Are there any insights that lead to negative growth? Justify with specific reason.

**Positive Business Impact:**  
- **Balancing agent workload** to ensure consistent service quality.  
- **Scheduling experienced agents** for the busier or lower-rated shifts.  
- **Providing better training or AI support** to the shift with lower CSAT scores.  

**Negative Business Impact:**  
- **If ignored**, lower CSAT scores in one shift can lead to **customer dissatisfaction & bad reviews**.  
- Poor evening shift performance may **increase complaint resolution time**, causing **higher escalations**.

#### Chart - 9

In [None]:
# chart -9 : Agent Performance (Top 10 Agents by CSAT Score)

# Convert 'CSAT Score' to numeric
df['CSAT Score'] = pd.to_numeric(df['CSAT Score'], errors='coerce')

# Group by agent name and calculate average CSAT Score
agent_performance = df.groupby('Agent_name')['CSAT Score'].mean().reset_index()

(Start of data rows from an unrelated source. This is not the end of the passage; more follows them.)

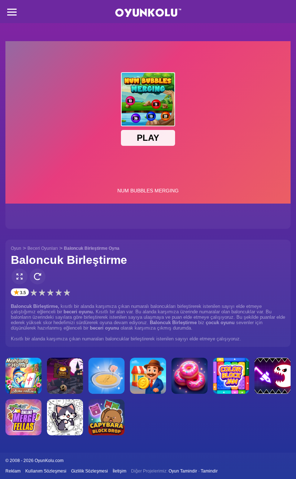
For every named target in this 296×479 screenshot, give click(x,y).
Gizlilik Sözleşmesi (89, 471)
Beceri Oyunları (42, 248)
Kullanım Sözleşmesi (45, 471)
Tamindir (209, 471)
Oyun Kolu (148, 12)
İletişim (119, 471)
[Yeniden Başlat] (37, 276)
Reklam (13, 471)
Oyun (16, 248)
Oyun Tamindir (183, 471)
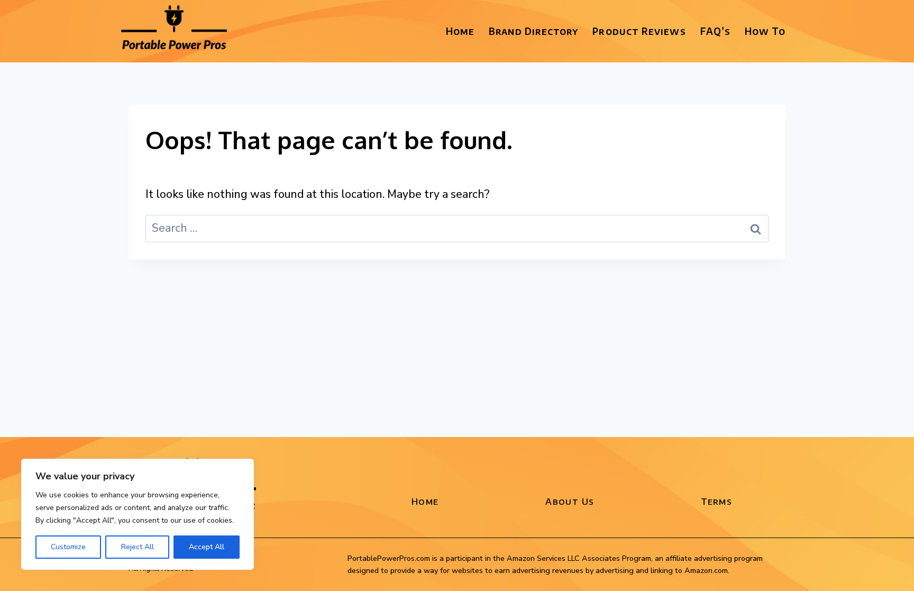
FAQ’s (715, 31)
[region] (137, 514)
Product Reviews (639, 31)
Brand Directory (533, 31)
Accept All (206, 547)
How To (765, 31)
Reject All (137, 547)
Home (460, 31)
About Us (569, 501)
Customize (68, 547)
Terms (716, 501)
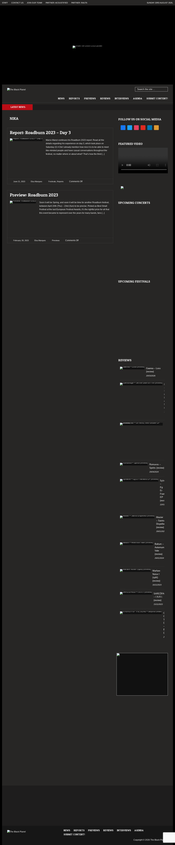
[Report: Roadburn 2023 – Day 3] (104, 131)
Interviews (122, 98)
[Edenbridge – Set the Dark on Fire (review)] (141, 384)
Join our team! (34, 3)
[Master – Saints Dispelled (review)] (137, 517)
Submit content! (157, 98)
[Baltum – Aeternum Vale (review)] (136, 543)
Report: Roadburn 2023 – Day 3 (40, 132)
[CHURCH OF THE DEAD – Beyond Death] (141, 612)
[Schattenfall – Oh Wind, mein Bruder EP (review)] (141, 424)
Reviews (105, 98)
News (61, 98)
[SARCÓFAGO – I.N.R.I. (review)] (136, 593)
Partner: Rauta (79, 3)
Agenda (137, 98)
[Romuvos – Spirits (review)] (134, 464)
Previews (90, 98)
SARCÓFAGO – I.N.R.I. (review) (161, 597)
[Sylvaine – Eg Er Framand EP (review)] (139, 480)
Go (165, 89)
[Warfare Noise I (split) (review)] (135, 570)
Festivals (52, 181)
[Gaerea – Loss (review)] (132, 368)
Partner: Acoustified (57, 3)
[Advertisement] (78, 165)
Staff (5, 3)
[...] (102, 154)
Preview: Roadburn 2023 (34, 194)
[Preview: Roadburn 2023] (104, 194)
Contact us (17, 3)
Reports (74, 98)
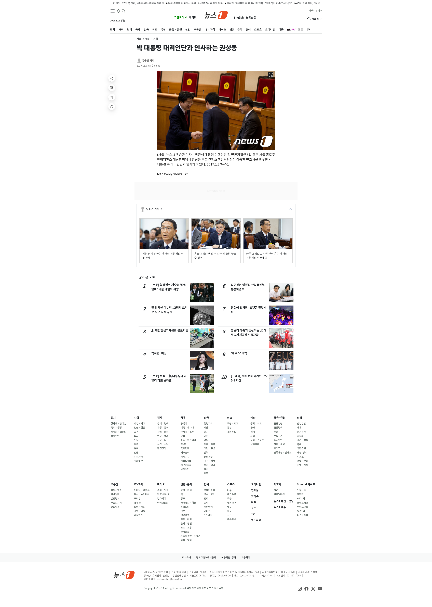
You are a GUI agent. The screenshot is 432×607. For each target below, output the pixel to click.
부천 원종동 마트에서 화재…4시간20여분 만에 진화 (180, 3)
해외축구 (231, 502)
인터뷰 (207, 511)
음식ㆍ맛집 (186, 540)
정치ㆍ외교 (256, 423)
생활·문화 (186, 484)
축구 (229, 498)
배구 (229, 506)
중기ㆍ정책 (302, 440)
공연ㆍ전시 (186, 490)
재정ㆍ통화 (162, 427)
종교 (183, 498)
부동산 (114, 484)
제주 (206, 473)
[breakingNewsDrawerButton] (118, 10)
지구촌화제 (186, 465)
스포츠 (231, 484)
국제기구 (185, 456)
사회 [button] (139, 39)
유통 (299, 444)
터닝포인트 (302, 506)
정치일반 (115, 436)
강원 (206, 440)
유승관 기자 (148, 60)
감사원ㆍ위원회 (118, 431)
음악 (206, 502)
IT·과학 (138, 484)
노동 (136, 440)
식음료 (300, 456)
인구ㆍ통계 (162, 436)
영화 (206, 498)
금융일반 (278, 423)
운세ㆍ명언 (186, 523)
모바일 (137, 498)
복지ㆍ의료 (162, 490)
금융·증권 (279, 418)
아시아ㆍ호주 (187, 431)
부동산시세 (116, 502)
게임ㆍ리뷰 (139, 511)
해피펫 (193, 17)
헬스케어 (161, 498)
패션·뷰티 (302, 452)
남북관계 (254, 444)
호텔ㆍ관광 (302, 460)
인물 (136, 452)
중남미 (184, 444)
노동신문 (251, 17)
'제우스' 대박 (239, 353)
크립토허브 (180, 17)
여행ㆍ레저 (186, 519)
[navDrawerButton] (112, 11)
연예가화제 (209, 490)
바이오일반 (162, 502)
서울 (206, 427)
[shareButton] (111, 78)
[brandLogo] (216, 15)
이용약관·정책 (228, 557)
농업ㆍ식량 (162, 444)
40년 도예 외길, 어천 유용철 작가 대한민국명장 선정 (309, 3)
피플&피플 (186, 460)
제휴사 (277, 484)
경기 (206, 431)
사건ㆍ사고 (139, 423)
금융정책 (278, 427)
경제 (159, 418)
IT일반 (137, 502)
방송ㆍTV (209, 494)
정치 (113, 418)
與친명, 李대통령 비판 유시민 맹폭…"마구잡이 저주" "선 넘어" (245, 3)
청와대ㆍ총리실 (118, 423)
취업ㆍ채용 (302, 465)
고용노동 (161, 440)
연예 (206, 484)
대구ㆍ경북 (209, 460)
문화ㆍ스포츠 (257, 440)
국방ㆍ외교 (232, 423)
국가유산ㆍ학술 (188, 502)
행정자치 (208, 423)
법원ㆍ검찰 (139, 427)
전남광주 (208, 456)
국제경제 (185, 448)
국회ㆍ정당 (116, 427)
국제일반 (185, 469)
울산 (206, 469)
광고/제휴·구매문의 (206, 557)
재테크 (277, 448)
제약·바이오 (163, 494)
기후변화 (185, 452)
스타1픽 (301, 498)
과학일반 (138, 515)
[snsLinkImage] (300, 588)
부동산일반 (116, 490)
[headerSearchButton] (123, 10)
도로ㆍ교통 (186, 527)
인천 (206, 436)
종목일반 (231, 519)
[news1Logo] (124, 574)
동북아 (184, 423)
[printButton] (111, 106)
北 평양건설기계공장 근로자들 (169, 330)
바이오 (161, 484)
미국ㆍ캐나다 (187, 427)
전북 (206, 452)
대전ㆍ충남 (209, 448)
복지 (136, 436)
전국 (206, 418)
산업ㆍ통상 (162, 431)
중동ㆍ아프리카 (188, 440)
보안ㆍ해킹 (139, 506)
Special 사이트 (306, 484)
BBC (276, 490)
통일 (229, 427)
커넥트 (312, 10)
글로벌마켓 (279, 494)
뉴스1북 (301, 511)
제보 (320, 10)
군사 (252, 427)
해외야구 (231, 494)
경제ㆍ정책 (162, 423)
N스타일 (208, 515)
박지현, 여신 (159, 353)
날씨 (136, 448)
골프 (229, 515)
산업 (299, 418)
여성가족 (138, 456)
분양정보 (115, 498)
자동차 (300, 436)
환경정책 (161, 448)
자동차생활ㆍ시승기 (190, 536)
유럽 (183, 436)
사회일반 (138, 460)
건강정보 (185, 515)
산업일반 (301, 423)
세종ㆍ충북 (209, 444)
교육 (136, 431)
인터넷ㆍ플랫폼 (142, 490)
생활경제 (301, 448)
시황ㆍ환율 (279, 444)
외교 (229, 418)
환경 (136, 444)
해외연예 (208, 506)
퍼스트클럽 (302, 515)
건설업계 (115, 506)
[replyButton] (111, 87)
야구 (229, 490)
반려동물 (185, 531)
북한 (252, 418)
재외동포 (231, 431)
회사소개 (186, 557)
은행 (276, 431)
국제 (183, 418)
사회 (136, 418)
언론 (183, 511)
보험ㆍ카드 (279, 436)
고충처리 (245, 557)
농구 (229, 511)
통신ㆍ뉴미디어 (142, 494)
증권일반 (278, 440)
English (239, 17)
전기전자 (301, 431)
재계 (299, 427)
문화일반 (185, 506)
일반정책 (115, 494)
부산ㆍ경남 (209, 465)
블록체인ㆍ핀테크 (282, 452)
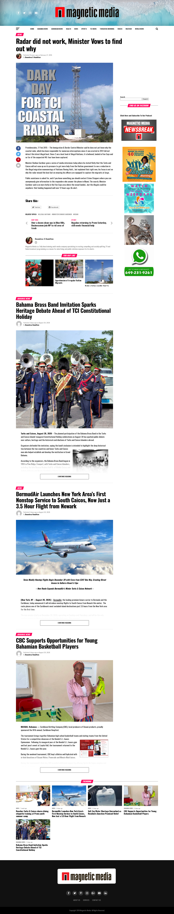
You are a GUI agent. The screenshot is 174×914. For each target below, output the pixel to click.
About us (76, 900)
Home (32, 29)
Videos (120, 29)
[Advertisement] (135, 77)
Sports (84, 29)
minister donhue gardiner (62, 214)
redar (76, 214)
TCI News (93, 29)
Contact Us (96, 900)
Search (122, 97)
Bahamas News (42, 29)
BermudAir (57, 599)
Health (68, 29)
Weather (129, 29)
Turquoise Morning (107, 29)
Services (86, 900)
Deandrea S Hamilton (33, 57)
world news (139, 29)
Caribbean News (57, 29)
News (76, 29)
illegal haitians (45, 214)
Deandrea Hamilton (32, 325)
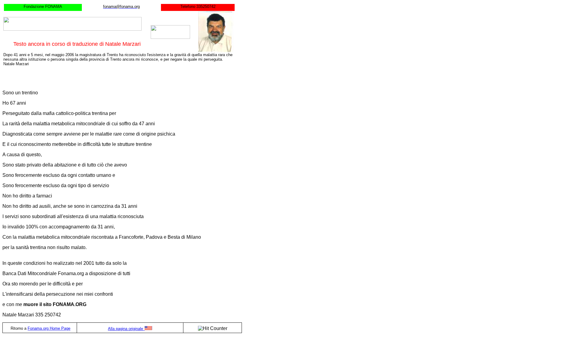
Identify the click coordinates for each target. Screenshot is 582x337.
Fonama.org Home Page (49, 328)
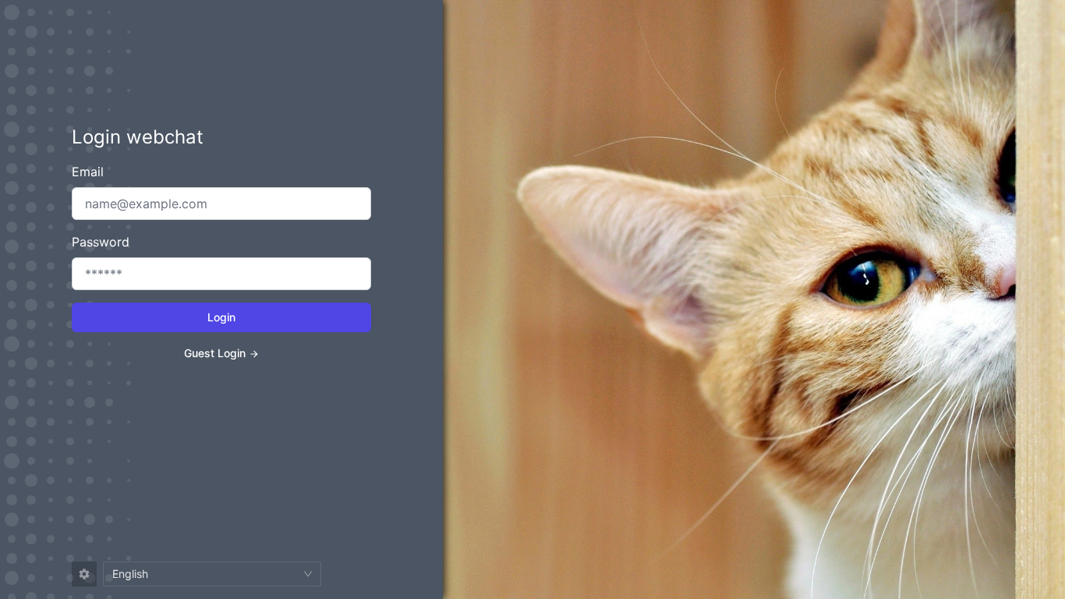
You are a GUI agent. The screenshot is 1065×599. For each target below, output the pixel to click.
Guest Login (215, 353)
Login (221, 317)
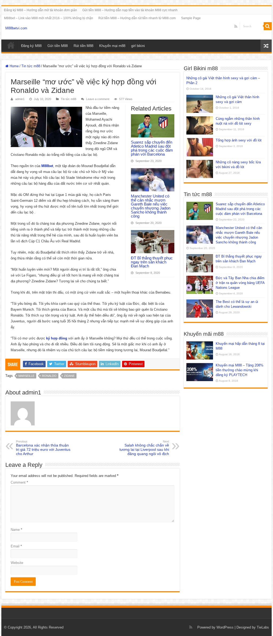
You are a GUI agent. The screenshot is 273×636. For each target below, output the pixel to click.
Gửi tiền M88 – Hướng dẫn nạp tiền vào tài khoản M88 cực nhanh (130, 10)
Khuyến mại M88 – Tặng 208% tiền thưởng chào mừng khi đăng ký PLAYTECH (239, 370)
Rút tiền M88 (83, 46)
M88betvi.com (16, 28)
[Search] (268, 26)
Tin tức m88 (30, 66)
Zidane (69, 375)
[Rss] (236, 26)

# Sort agents by CSAT score in descending order & take the top 10
top_agents = agent_performance.sort_values(by='CSAT Score', ascending=False).head(10)

# Plot horizontal bar chart
plt.figure(figsize=(10,6))
plt.barh(top_agents['Agent_name'], top_agents['CSAT Score'], color='green')

# Add labels and title
plt.xlabel("Average CSAT Score")
plt.ylabel("Agent Name")
plt.title("Top 10 Agents by CSAT Score")
plt.xlim(0, 5)  # CSAT is between 1-5
plt.gca().invert_yaxis()  # Invert so highest is at top

# Show values on bars
for index, value in enumerate(top_agents['CSAT Score']):
    plt.text(value + 0.1, index, round(value, 2), fontsize=10)

# Show the plot
plt.show()


##### 1. Why did you pick the specific chart?


- A **horizontal bar chart** is the best way to **visually compare multiple agents** side by side.  
- It clearly **ranks** the agents from best to least (among the top 10).  
- Helps **identify high performers** who can be role models for other agents.

##### 2. What is/are the insight(s) found from the chart?

1. **Best agents are clearly identified**, helping management reward or learn from them.  
2. If **CSAT scores are very close among agents**, it suggests a **uniform customer service quality**.  
3. If there is a **huge gap between the best and the 10th agent**, the company should investigate why some agents excel while others lag.  
4. Can help **identify mentors** who can train lower-performing agents.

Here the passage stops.